» **Word and element location listing**:
- - - -
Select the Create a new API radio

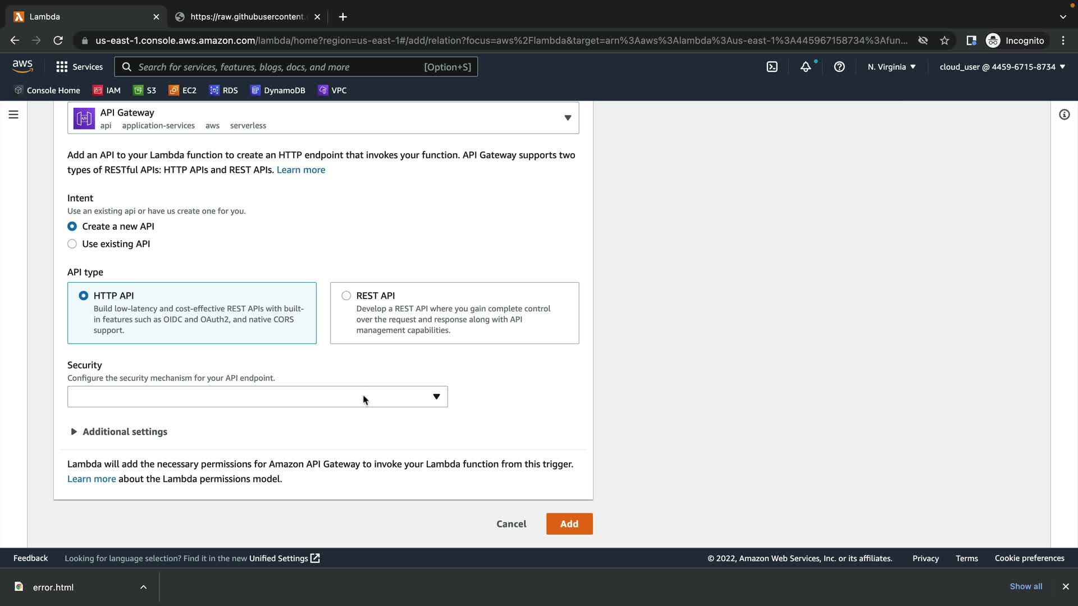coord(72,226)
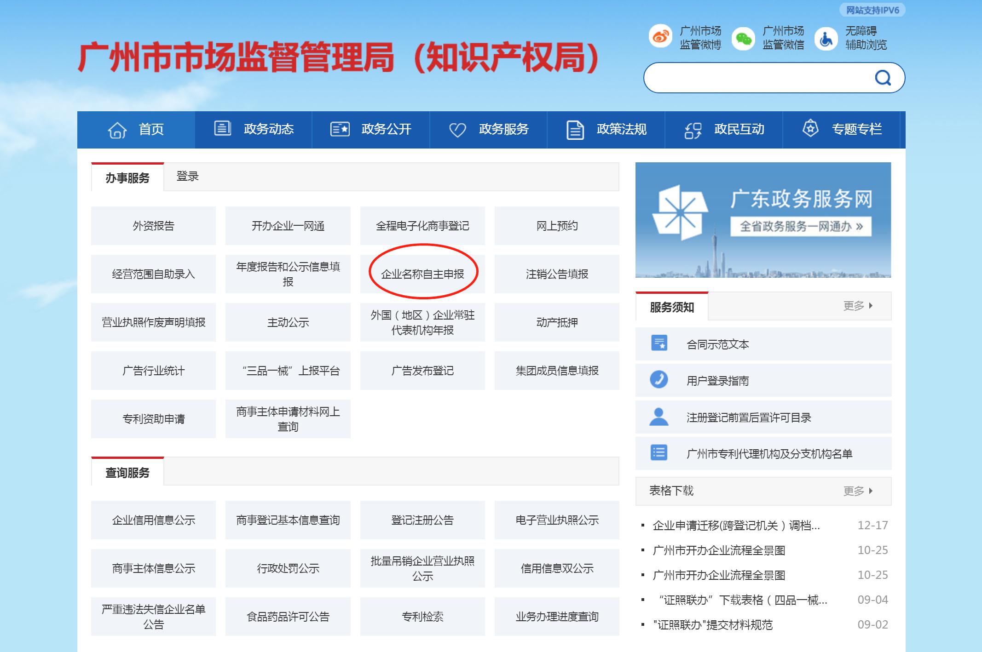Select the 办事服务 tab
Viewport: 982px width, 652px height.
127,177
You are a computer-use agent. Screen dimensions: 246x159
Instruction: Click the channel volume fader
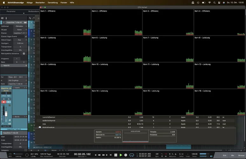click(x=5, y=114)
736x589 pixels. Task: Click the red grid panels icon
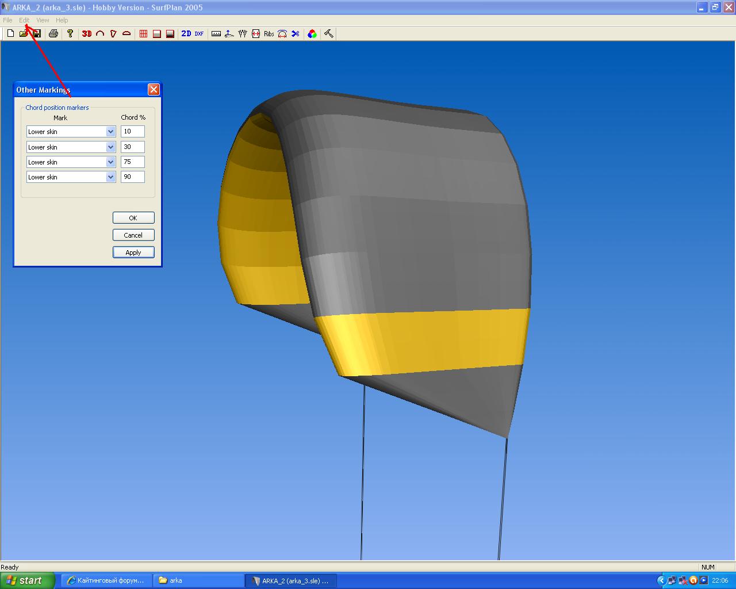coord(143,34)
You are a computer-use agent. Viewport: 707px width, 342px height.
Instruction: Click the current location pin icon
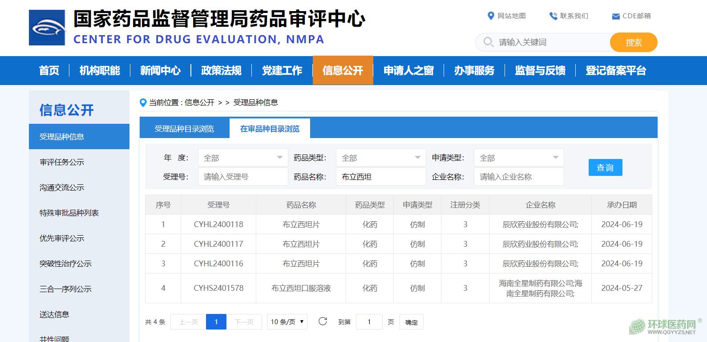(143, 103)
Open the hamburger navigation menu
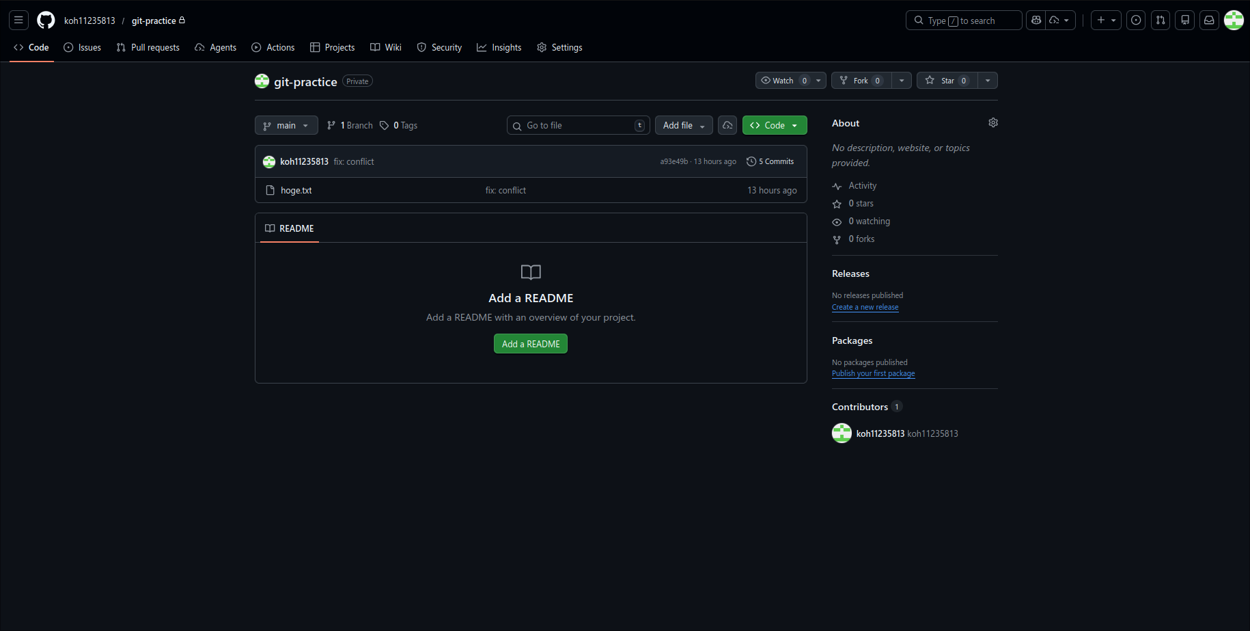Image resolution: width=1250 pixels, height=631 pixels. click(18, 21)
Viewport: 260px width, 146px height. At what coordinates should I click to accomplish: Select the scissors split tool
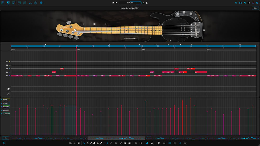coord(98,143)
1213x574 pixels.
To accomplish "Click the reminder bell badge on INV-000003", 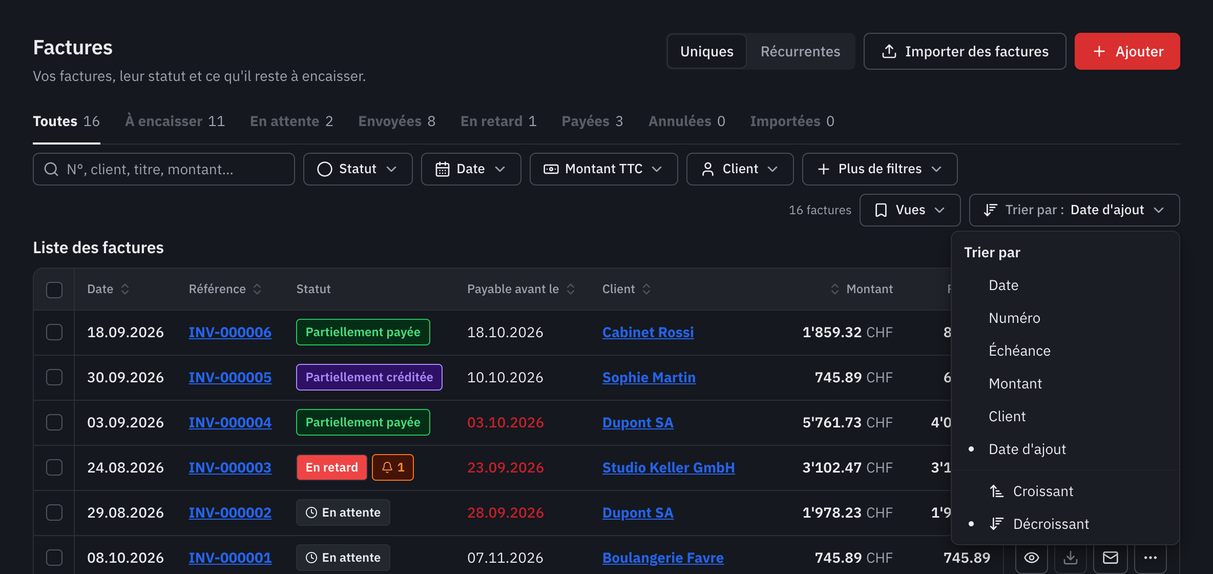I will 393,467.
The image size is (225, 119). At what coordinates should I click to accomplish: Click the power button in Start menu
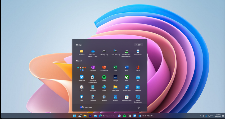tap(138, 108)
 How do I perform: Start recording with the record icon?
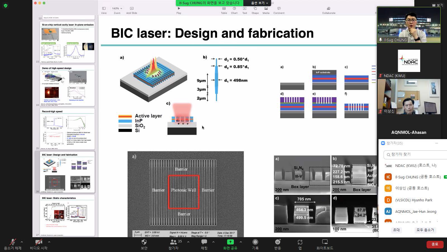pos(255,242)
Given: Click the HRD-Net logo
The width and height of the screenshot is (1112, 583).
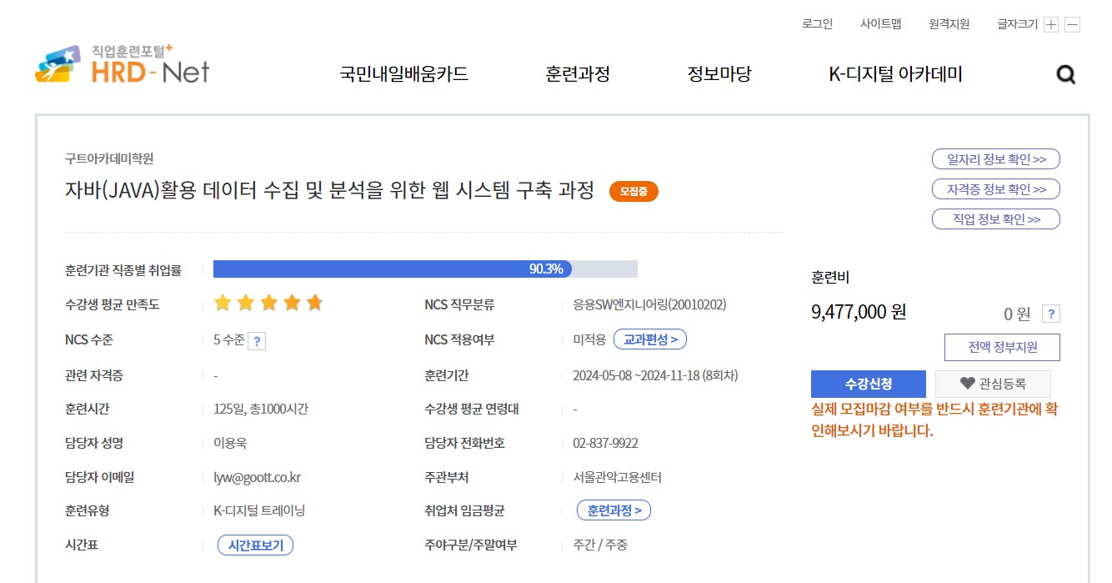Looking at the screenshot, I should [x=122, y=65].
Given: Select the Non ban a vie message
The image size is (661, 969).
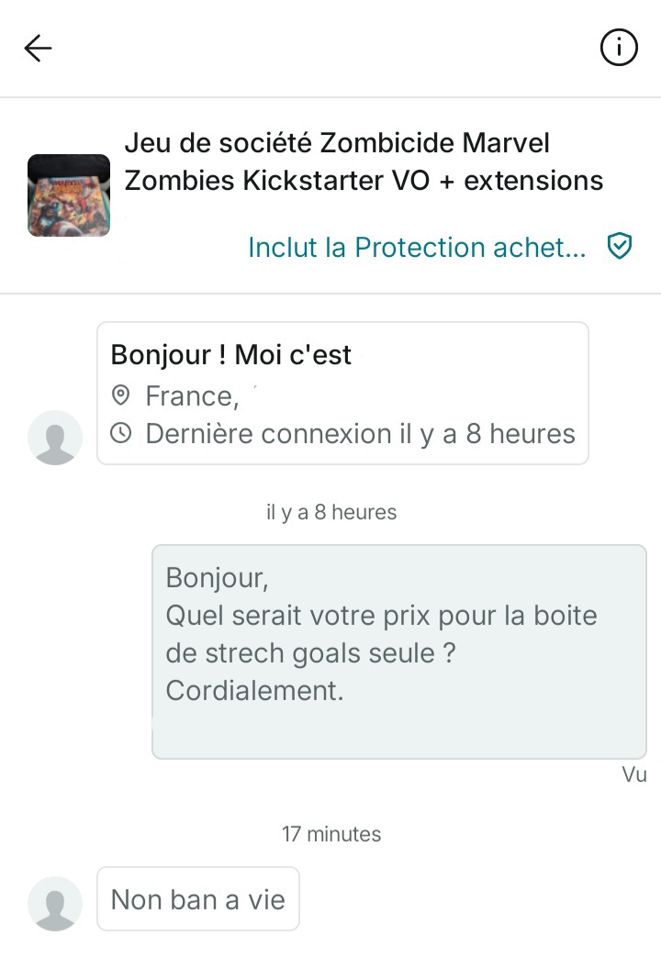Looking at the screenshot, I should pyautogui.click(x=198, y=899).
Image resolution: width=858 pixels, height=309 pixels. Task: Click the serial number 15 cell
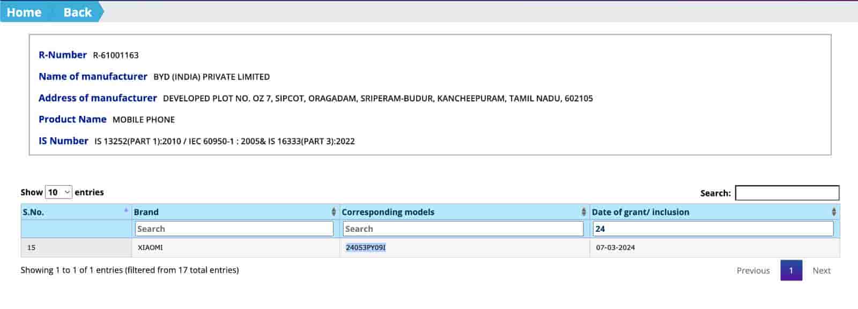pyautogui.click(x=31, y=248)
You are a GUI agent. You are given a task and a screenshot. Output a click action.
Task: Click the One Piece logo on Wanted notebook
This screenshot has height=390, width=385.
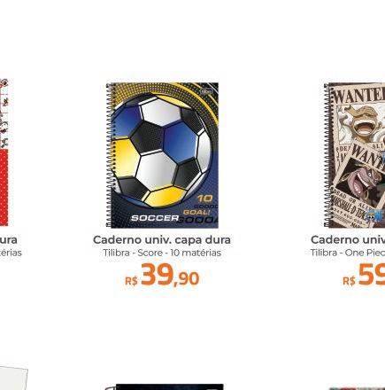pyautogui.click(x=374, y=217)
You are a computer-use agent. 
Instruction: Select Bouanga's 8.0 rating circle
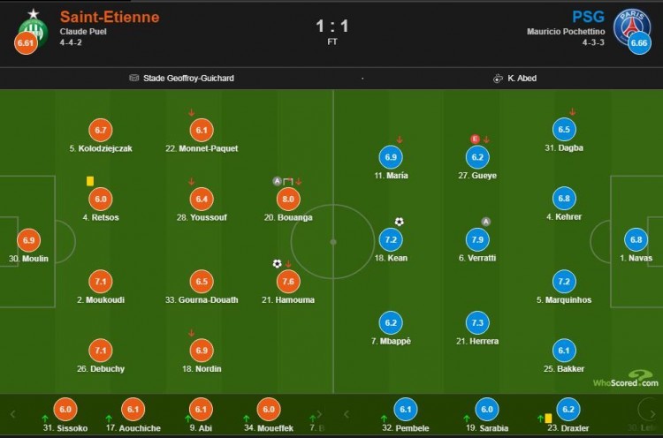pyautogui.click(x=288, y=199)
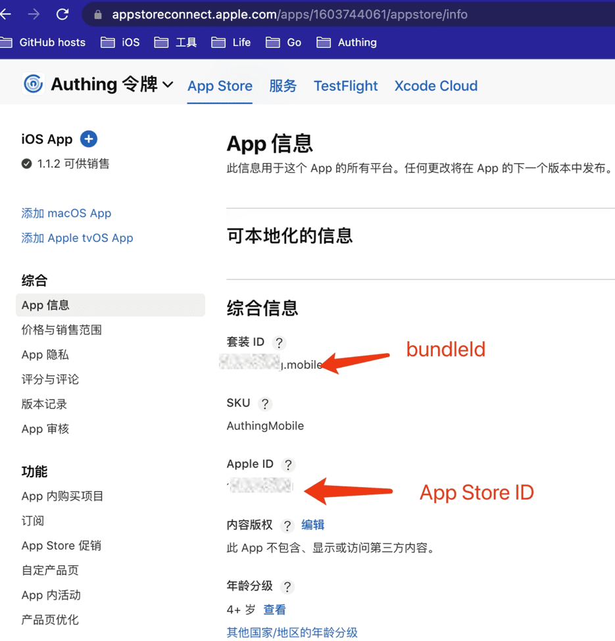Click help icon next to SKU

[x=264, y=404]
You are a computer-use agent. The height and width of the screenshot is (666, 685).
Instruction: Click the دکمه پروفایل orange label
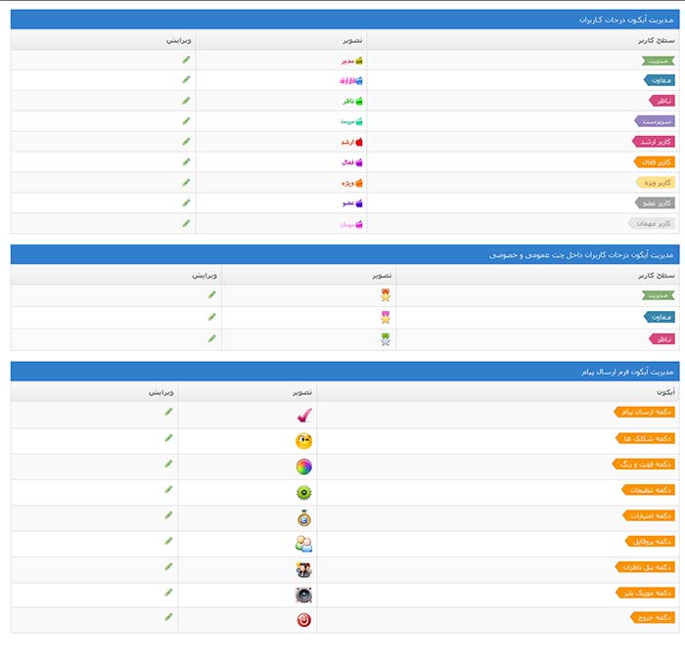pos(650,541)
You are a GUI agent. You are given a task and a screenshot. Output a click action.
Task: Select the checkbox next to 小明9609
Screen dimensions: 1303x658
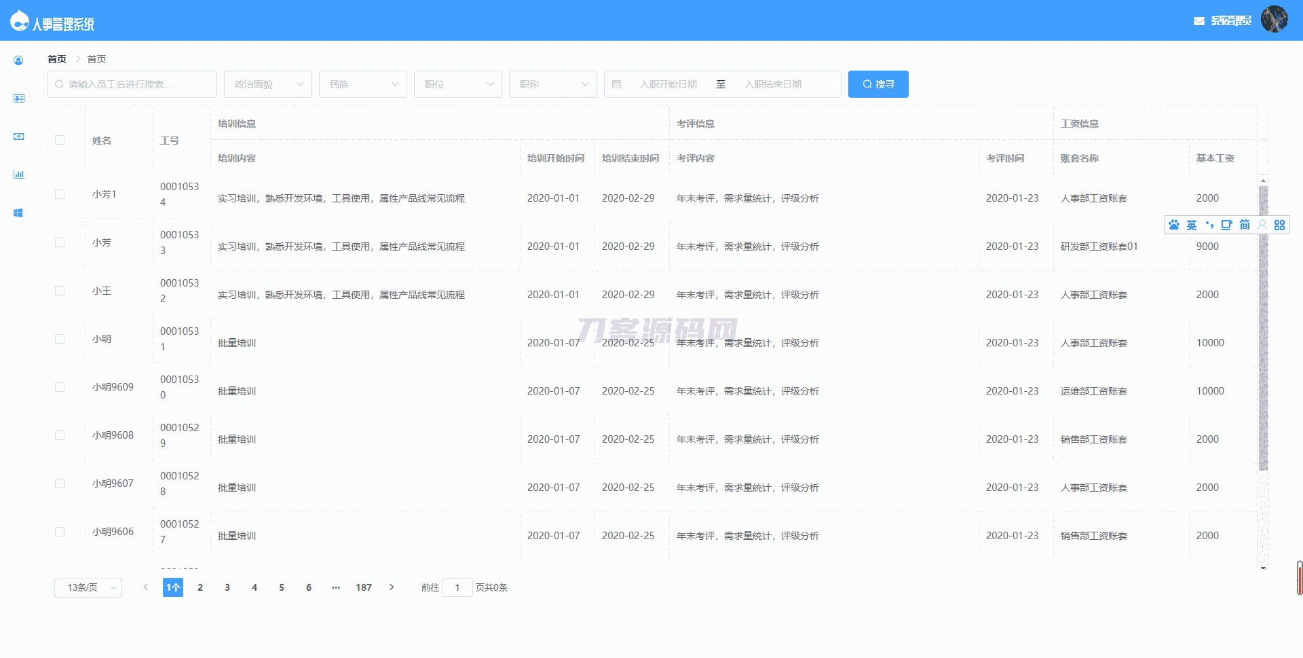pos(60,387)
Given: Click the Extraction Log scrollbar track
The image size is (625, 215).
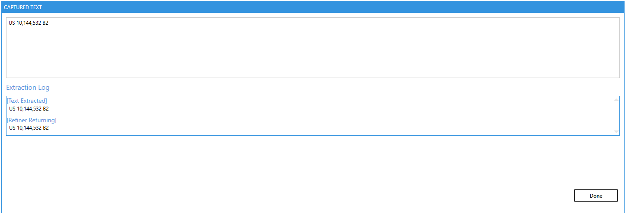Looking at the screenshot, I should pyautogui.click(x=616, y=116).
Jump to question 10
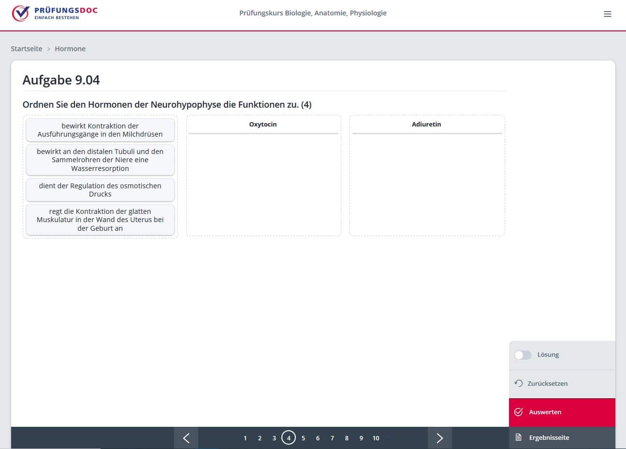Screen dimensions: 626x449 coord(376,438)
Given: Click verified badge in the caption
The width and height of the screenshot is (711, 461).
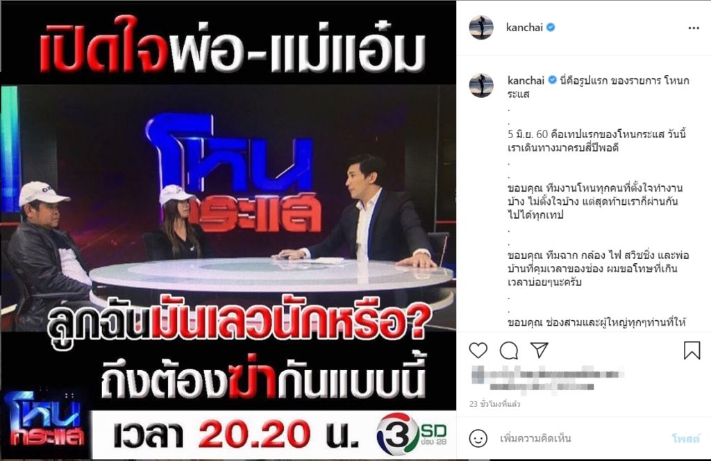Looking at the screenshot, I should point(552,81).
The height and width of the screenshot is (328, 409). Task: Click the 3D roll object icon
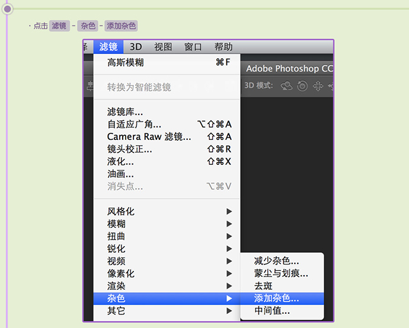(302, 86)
- - - -
» **THE TASK**: Arrange the listing from its first line through the line containing "click(x=5, y=114)" as a JSON list of strings, one string per line. Skip blank lines and leave the pictures out.

» **EXERCISE RESULT**:
[
  "Select the Create a new API radio",
  "coord(72,226)",
  "Select the 办事服务 tab",
  "Viewport: 982px width, 652px height.",
  "127,177",
  "You are a computer-use agent. Screen dimensions: 246x159",
  "Instruction: Click the channel volume fader",
  "click(x=5, y=114)"
]